• _Instruction 1_: Rewrite the rows between the line holding "Given: Switch to the Open Ports tab" and the line holding "Looking at the screenshot, I should [39, 174].", inclusive, as a numbered list, leaving out any blank lines.

=== Source ===

On July 29, 2013, CNN announced a planned documentary on the life of Hillary Clinton. Charles Ferguson, the Academy Award–winning di- rector, was going to direct the piece. Ferguson was a left-wing filmmaker likely to be sympathetic to the former First Family. Almost simultaneously, NBC announced a four-hour miniseries called Hillary with Diane Lane in the title role.
Both efforts led to a furious reaction from the Clinton camp. Some might say overreaction. (Ironically, Republicans also threw a fit, assuming that any portrayal of Mrs. Clinton in the "lamestream media" would be biased in her favor.)
Nick Merrill, a close aide of Hillary Clinton’s, became involved in what the New York Times labeled a "confrontational" meeting with the director, who had requested access and interviews for the piece. Ferguson reported that he was "interrogated" by Merrill. During a "three-month tug of war," the director claimed that "Clinton aides had told potential sources not to cooperate with his documentary."
Getting attacked from all sides, on the last day in September 2013, CNN announced its decision to cancel the documentary. NBC, facing similar vitriol over its decision to air a Hillary-themed miniseries, followed suit.
In a column for the Huffington Post, a baffled and infuriated Ferguson explained in detail the hostile treatment he’d received from Team Clinton:
The day after the contract was signed, I received a message from Nick Merrill, Hillary Clinton’s press secretary. He already knew about the film, and clearly had a source within CNN. He interrogated me; at first I answered, but eventually I stopped. When I requested an off-the-record, private conversation with Mrs. Clinton, Merrill replied that she was busy writing her book, and not speaking to the media.
Next came Phillipe [sic] Reines, Hillary Clinton’s media fixer, who contacted various people at CNN, interrogated them, and expressed concern about alleged conflicts of interest generated because my film was a for-profit endeavor (as nearly all documentaries and news organizations are). When I contacted him, he declined to speak with me. He then repeated his allegations to Politico, which published them . . .
CNN and I decided to publicly confirm the film project to clear the air. Immediately afterwards, the chairman of the Republican National Committee announced that the Republicans would boycott CNN with regard to the Republican presidential primary debates in 2016. Shortly afterwards, the entire RNC voted to endorse this position. This did not surprise me. What did surprise me was that, quietly and privately, prominent Democrats made it known both to CNN and to me that they weren’t delighted with the film, either.
Next came David Brock, who published an open letter on his highly partisan Democratic website Media Matters, in which he endorsed the Republican National Committee’s position, repeating Reines’ conflict of interest allegations and suggesting that my documentary would revive old, discredited Clinton scandal stories. Coming from Mr. Brock, this was rather amusing. David Brock began life as an ultraconservative "investigative journalist," quotation marks very much intended, spreading scandal with little regard for truth. He first attracted attention with The Real Anita Hill, his nasty (and factually wrong) hatchet job on the woman who, during Clarence Thomas’ confirmation hearings, said that Thomas had sexually harassed her. Years later, he apologized and switched to the Democrats.
When Brock published his letter about my film, I got in touch with several prominent Democrats who knew Hillary Clinton. I told them that this campaign against the film and against CNN was counterproductive. They conveyed this message to Mrs. Clinton personally, along with my request to speak with her. The answer that came back was, basically, over my dead body.

=== Record extracts ===

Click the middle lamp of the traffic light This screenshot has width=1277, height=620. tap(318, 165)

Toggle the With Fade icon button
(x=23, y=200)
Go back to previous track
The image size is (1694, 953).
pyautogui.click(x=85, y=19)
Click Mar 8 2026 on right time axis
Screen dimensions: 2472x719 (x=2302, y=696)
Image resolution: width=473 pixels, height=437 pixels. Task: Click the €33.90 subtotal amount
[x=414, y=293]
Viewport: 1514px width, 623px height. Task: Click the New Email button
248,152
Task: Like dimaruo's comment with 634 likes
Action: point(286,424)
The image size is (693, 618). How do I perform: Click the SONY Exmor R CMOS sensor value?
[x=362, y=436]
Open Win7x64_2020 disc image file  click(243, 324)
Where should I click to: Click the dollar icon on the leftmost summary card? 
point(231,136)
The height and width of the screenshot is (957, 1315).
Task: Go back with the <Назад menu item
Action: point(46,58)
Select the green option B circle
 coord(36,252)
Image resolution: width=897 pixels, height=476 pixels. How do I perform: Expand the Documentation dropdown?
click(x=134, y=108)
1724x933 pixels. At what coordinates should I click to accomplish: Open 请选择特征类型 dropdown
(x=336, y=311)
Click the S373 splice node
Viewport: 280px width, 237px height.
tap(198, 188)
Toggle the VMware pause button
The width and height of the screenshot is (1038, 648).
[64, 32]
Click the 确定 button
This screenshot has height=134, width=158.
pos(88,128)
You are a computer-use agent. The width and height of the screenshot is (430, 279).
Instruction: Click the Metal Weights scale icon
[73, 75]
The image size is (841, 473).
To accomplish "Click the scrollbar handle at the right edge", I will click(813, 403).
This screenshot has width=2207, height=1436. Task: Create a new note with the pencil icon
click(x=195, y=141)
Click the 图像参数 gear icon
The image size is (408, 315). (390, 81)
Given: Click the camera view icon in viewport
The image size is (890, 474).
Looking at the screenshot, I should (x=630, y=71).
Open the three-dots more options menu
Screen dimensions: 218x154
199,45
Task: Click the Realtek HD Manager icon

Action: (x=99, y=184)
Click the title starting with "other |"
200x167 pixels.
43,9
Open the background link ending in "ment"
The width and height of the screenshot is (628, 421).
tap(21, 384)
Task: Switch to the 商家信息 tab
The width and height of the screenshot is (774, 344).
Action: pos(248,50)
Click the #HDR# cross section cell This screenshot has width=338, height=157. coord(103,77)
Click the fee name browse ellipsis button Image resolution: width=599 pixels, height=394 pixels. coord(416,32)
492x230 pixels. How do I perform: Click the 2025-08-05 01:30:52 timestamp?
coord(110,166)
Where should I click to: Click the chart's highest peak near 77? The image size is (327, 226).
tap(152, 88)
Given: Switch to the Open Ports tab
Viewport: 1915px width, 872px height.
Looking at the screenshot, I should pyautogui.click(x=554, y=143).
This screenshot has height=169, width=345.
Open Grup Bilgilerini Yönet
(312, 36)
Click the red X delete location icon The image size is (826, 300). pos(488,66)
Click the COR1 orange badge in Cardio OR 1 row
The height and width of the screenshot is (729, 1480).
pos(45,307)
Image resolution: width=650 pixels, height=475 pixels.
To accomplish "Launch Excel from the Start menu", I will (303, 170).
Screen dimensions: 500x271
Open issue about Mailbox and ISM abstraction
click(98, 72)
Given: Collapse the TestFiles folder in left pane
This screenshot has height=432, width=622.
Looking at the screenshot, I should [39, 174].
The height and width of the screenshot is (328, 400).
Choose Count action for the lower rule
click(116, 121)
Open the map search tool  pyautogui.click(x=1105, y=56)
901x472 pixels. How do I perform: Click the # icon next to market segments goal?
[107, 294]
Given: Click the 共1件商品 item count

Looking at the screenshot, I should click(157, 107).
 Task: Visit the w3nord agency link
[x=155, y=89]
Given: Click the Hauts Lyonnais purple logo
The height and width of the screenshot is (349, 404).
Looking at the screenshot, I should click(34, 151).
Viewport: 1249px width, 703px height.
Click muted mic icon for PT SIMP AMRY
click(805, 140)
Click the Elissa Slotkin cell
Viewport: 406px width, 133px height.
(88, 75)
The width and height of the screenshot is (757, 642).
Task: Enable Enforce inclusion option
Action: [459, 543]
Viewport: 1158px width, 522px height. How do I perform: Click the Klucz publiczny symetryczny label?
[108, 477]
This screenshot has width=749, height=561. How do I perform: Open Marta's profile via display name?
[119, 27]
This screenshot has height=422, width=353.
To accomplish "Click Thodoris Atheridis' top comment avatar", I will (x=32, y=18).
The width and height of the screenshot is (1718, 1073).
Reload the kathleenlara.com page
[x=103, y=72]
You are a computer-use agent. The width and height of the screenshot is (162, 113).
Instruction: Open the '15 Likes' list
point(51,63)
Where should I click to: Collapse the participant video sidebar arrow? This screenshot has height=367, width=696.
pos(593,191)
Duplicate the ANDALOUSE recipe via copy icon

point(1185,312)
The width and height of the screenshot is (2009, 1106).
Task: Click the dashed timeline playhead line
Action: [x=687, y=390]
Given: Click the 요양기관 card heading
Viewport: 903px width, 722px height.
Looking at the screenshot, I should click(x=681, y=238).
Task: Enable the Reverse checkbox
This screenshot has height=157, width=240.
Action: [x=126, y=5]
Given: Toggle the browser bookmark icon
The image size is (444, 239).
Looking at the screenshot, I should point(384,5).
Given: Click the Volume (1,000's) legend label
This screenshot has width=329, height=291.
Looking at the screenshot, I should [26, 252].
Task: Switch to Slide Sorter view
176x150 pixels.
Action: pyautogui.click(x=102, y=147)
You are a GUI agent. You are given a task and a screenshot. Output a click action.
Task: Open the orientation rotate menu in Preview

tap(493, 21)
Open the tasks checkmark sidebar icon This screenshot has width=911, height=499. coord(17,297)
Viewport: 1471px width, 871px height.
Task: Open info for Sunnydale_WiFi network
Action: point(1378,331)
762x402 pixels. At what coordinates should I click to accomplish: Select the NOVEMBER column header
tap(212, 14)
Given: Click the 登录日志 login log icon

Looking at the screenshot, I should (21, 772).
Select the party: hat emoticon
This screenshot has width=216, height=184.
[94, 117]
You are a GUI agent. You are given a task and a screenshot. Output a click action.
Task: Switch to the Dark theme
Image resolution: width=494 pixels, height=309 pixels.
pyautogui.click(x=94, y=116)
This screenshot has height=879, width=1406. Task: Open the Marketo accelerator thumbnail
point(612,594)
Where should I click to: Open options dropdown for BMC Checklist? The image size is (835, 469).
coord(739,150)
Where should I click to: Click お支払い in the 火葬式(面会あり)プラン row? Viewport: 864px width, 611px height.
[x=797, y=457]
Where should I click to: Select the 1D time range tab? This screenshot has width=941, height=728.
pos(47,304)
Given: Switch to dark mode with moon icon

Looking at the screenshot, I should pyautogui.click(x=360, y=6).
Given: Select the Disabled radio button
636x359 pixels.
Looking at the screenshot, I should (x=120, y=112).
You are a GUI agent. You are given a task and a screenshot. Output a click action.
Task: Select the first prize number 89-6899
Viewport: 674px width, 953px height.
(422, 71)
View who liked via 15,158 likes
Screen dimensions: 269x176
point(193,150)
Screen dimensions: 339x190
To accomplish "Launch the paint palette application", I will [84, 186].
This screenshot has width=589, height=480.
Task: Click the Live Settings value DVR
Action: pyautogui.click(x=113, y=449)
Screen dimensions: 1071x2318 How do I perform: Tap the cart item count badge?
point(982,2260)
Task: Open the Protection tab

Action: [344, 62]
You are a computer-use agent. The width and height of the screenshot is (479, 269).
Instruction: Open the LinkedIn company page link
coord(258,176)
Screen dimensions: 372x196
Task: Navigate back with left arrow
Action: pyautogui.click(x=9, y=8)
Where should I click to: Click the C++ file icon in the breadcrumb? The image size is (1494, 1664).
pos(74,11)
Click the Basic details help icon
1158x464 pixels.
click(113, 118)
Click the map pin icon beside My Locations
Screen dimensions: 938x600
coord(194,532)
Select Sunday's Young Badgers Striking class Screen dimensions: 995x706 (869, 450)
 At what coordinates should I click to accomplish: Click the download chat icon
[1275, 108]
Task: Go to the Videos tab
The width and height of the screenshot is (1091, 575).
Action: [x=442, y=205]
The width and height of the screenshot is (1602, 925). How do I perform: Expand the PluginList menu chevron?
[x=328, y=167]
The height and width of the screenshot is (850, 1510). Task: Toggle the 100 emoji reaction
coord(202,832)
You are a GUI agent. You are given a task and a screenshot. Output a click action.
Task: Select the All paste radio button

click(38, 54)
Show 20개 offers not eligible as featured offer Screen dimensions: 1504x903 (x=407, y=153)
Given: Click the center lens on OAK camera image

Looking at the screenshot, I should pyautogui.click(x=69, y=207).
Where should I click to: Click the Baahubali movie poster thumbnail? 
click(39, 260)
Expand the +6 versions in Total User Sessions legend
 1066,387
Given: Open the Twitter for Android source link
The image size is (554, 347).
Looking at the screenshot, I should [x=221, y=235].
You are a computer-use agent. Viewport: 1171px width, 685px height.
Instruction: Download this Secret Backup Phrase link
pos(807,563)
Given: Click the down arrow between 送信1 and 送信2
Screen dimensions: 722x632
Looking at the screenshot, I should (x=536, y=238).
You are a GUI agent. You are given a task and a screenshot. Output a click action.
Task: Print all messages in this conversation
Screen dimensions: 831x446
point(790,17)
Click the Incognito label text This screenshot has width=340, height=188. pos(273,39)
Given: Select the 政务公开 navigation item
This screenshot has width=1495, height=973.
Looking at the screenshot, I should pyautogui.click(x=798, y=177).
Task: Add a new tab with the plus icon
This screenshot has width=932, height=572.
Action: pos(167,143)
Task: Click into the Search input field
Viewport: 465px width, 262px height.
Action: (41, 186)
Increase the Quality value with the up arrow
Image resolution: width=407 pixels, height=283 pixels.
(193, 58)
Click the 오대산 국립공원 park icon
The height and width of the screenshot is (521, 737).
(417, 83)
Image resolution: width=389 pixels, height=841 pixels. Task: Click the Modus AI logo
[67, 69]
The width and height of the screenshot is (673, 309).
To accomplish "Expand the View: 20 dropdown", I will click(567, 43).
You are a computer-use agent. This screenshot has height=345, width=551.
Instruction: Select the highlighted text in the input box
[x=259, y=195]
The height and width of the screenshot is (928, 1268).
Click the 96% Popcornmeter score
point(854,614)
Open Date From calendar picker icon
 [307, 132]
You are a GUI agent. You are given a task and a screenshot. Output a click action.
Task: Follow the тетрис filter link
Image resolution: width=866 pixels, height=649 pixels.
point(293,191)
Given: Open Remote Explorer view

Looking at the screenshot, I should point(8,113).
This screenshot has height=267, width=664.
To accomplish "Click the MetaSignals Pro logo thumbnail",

===

• _Instruction 2_: In the passage about the canceled Hillary Clinton documentary, on what date did CNN announce the planned documentary?

• _Correct response 1_:
1. Given: Switch to the Open Ports tab
2. Viewport: 1915px width, 872px height.
3. Looking at the screenshot, I should pyautogui.click(x=554, y=143).
4. This screenshot has height=169, width=345.
5. Open Grup Bilgilerini Yönet
6. (312, 36)
7. Click the red X delete location icon The image size is (826, 300). pos(488,66)
8. Click the COR1 orange badge in Cardio OR 1 row
9. The height and width of the screenshot is (729, 1480).
10. pos(45,307)
11. Image resolution: width=650 pixels, height=475 pixels.
12. To accomplish "Launch Excel from the Start menu", I will (303, 170).
13. Screen dimensions: 500x271
14. Open issue about Mailbox and ISM abstraction
15. click(98, 72)
16. Given: Collapse the TestFiles folder in left pane
17. This screenshot has height=432, width=622.
18. Looking at the screenshot, I should [39, 174].

• _Correct response 2_: July 29, 2013.